Bei so viel Dusel mutet es fast tragisch an, wenn ein Schein vergessen wird oder verloren geht und ein Gewinn nicht eingefordert wird. Doch was wenn... es Absicht ist? Ein Verzicht.
Genau diesen Fall konstruierte Flavia Coste in ihrer rabenschwarzen Komödie, die 2017 in Paris uraufgeführt wurde. Die deutschsprachige Erstaufführung folgte eineinhalb Jahre später. Nun brachten das Theater am Dom Köln und das Theater an der Kö Düsseldorf das Stück nach Schramberg.
Sofort in Schockstarre
Darin liefern sich Richard (Pascal Breuer), seine Frau Claire (Dorkas Kiefer), Richards Mutter Rose (Kathrin Ackermann) und Richards bester Freund und Chef Etienne (Sebastian Goder) eine erbitterte Debatte über das Für und Wieder der Auswirkungen, plötzlich eine obszön große Menge Geld zu erhalten. Hierbei behält keiner eine weiße Weste.
Es beginnt vor einem unbeschwerten Abendessen, zu dem Richard geladen hat. Doch schnell ist klar, es gibt einen Anlass. Unschlüssig, ob seine Lieben bereit für die große Nachricht sind, spannt er sie auf die Folter und bittet sie vorab um einen „nicht ganz nüchternen, frischen Blick“. Denn das worum es geht, sei unwiderstehlich und doch Gift.
Die Angehörigen rätseln urkomisch, bis die Bombe platzt – Richard hat den Jackpot gewonnen. Doch aus den strahlenden Gesichtern werden blitzschnell Schockgrimassen. Der Glückspilz denkt nicht daran, den Gewinn einzufordern, dieser sei ohnehin längst verfallen – schließlich hatte er sich zwei Monate Zeit mit der Entscheidung und ihrer Verkündung gelassen. Nach einer Schockstarre setzt bei Mutter, Frau und Freund die Verarbeitung ein und die Gedanken explodieren. Ist die Entscheidung edelmütig, von größerer Wirkung und bewahrt das Gute, wie Richard meint? Oder ist es Egoismus, Hybris – die Glorifizierung seiner selbst?

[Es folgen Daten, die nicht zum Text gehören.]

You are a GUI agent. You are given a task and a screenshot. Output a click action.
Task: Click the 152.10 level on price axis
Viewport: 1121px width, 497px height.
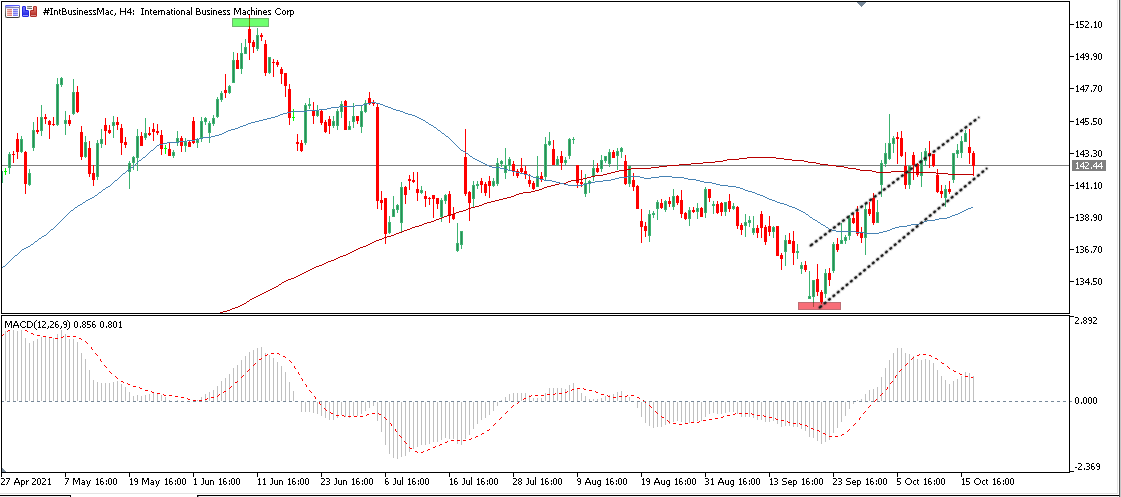[x=1086, y=25]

„Wir können jeden wie Dreck behandeln, weil das Geld uns allmächtig macht, und genau das ist das Problem.“ Schneller als ihm lieb ist behält Richard mit der Aussage recht, denn die Anderen sind sich bei der bloßen Aussicht darauf schon einig, dass er den Verstand verloren hat und zur Vernunft gebracht werden muss.
Viele Verunglimpfungen
Es wird wüst. Reichlich Verunglimpfungen werden ausgeteilt. Dabei muss auch Richard erkennen, dass er etwas fernab der Realität gelebt und die Dinge schöner gemalt hat als sie sind. Vor allem die finanzielle Lage seines Chefs und besten Freundes, der just in diesem Moment einen wichtigen Auftrag verliert – wegen einem von Richards utopischen Entwürfen. Er fühlt sich schlecht, seine Lieben nicht in die Entscheidung einbezogen zu haben, da sie ihn stets unterstützt haben. Doch die scheinbare Versöhnung endet im Fiasko. Denn zu allem Überfluss findet der Lottoschein an der Kühlschranktür seinen Weg ins Rampenlicht und er ist noch gültig...
Das ausdrucksstarke Schauspiel der Darsteller und die detailreiche, ortszugeschnittene Ausgestaltung wurden mit minutenlangem Applaus belohnt.